In [35]:
import pandas as pd
import bs4
import re

from tqdm.notebook import tqdm
tqdm.pandas()

### Getting the files
We have the raw files from the database.
These are extracted in **Microsoft SQL Manager Studio 18**, by calling a `SELECT * FROM TABLE`.
Then, on the result-set right-click and press `save result as`.

In [36]:
PATH_REQUESTS = 'data/database/Requests.csv'

df = pd.read_csv(PATH_REQUESTS,
                 encoding='UTF-8',
                 delimiter=';',
                 quotechar='"',
                 dtype=str,
                 usecols=['id', 'receivedDate', 'solutionDate'])

df = df.fillna('')

In [37]:
PATH_RELATION_HISTORY = 'data/database/RelationHistory.csv'

df_relation_history = pd.read_csv(PATH_RELATION_HISTORY,
                 encoding='UTF-8',
                 delimiter=';',
                 quotechar='"',
                 dtype=str,
                 usecols=['leftID', 'rightID', 'leftType', 'rightType', 'tblTimeStamp'])

df = df.fillna('')

In [38]:
df_relation_history = df_relation_history.sort_values(by='tblTimeStamp')
df_relation_history = df_relation_history[df_relation_history['leftType'].isin(['RequestService', 'RequestIncident'])]
df_relation_history = df_relation_history.drop_duplicates(subset=['rightID'], keep='last')

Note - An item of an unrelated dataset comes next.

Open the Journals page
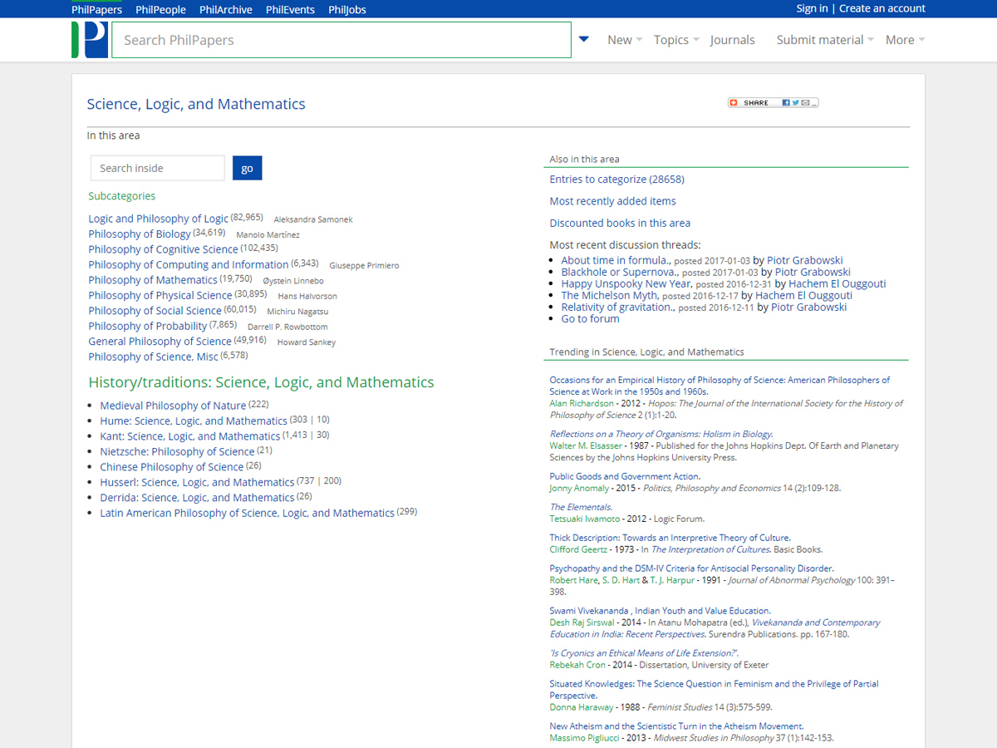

df = pd.merge(df, df_relation_history, left_on='id', right_on='leftID', how='left')
df = df.fillna('')

In [39]:
import numpy as np

df_with_communication = df[df['rightType'] == 'CommunicationSimple']
df_with_communication = df_with_communication.drop_duplicates(subset=['leftID'], keep='last')

df_without_communication = df[~df['leftID'].isin(np.unique(df_with_communication['leftID'].to_numpy()))]
df_without_communication = df_without_communication.drop_duplicates(subset=['leftID'], keep='last')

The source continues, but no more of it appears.